I have had a chance to try several "exotic" fruit juices, which are offered at breakfast and at the coffee breaks during the meeting. Today, I've tried "acerola" (Malpighia punicifolia, a congener of crepe myrtle!) juice (strawberry red, not very sweet, with almost a vegetable overtone), "mangaba" (Hancornia speciosa, Apocynaceae; greenish-white, tasting like slightly alcoholic apple cider), and "graviola" (Annona muricata, also called "soursop" or "guanabana"; the best, like thick pear juice with a slight passion-fruit flavor). At the coffee breaks, together with the fruit juices and the usual coffee and tea, we get a selection of finger sandwiches (the salami and cream cheese combo is excellent), slices of cake, diced tropical fruit salad, and sweet and savory cookies (I really like the cheese shortbread).
Written 31 July 2007
After the last paper was given, we adjourned to the bar for rounds of caipirinhas until time for the executive-committee meeting. The executives then went off to their meeting, some others went off to a local pub to listen to music, and we went upstairs to try the meeting hotel's Italian restaurant.
We arrived at 7 p.m. and were the only people in the room. By the time we left at 9 p.m., two other individual customers had arrived—apparently Monday is not a big restaurant night around here; few restaurants are open, and few people visit those that are. David ordered lamb with noodles and got a large plate of grilled chunks of lamb in a red-wine sauce, topped by a twirl of excellent noodles, probably house-made. I ordered gratin of dried salt cod—a good way, I thought, to try local specialities even though we were in an Italian restarant. The gratin took the form of a cod, potatoes, onions, and peppers in a cream sauce, spread in a shallow ceramic dish, covered with thin slices of tomato, sprinkled with cheese, and browned in the oven until blazing hot. Excellent. For dessert, we split a serving of grilled bananas in syrup with vanilla ice cream.
Throughout dinner, we enjoyed the view from the third-floor restaurant of the ever-changing beach scene across the street. A steady stream of joggers passed by, and any number of people arrived, presumably after work, parked, did their stretching routines, and set off on their jog. The nearest coconut stand sold a few coconuts and, when the stack on the bar was down to about six, one of the proprietors set about squaring off a new supply—apparently for the morning trade, as they closed up shortly thereafter. When he'd finished, he dragged a huge bin of husk shards to the nearest dumpster, hoisted it onto a bench, then up onto his shoulder to dump it.

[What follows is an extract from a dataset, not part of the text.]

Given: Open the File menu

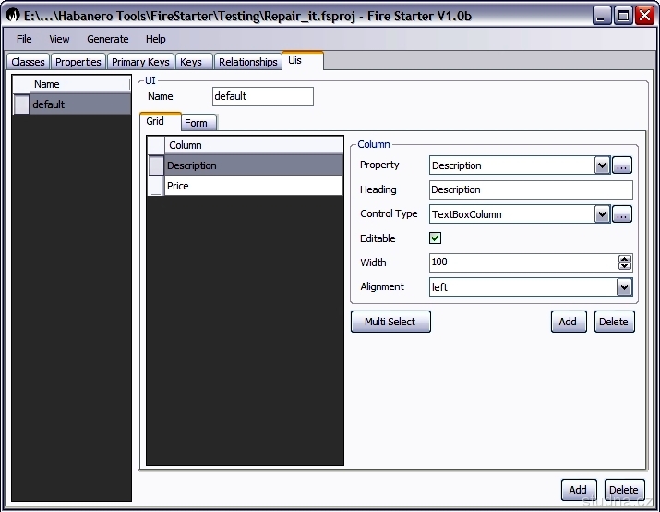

After dinner, we walked up and down the beachfront walk for a few minutes. Families pulled to the curb so that the children could run up and down the darkened beach for a while; matrons strolled in pairs and trios; couples smooched, leaning on the stone wall at the top edge of the beach. Large signs warned swimmers, in Portuguese and English, that the local danger of shark attack is "higher than average"; word is, you're pretty much okay if you stay between the the reef line and the beach. We turned out to have timed it well; just as we arrived back at our hotel and took this shot of its coconut-shaped telephone booth, the rain started.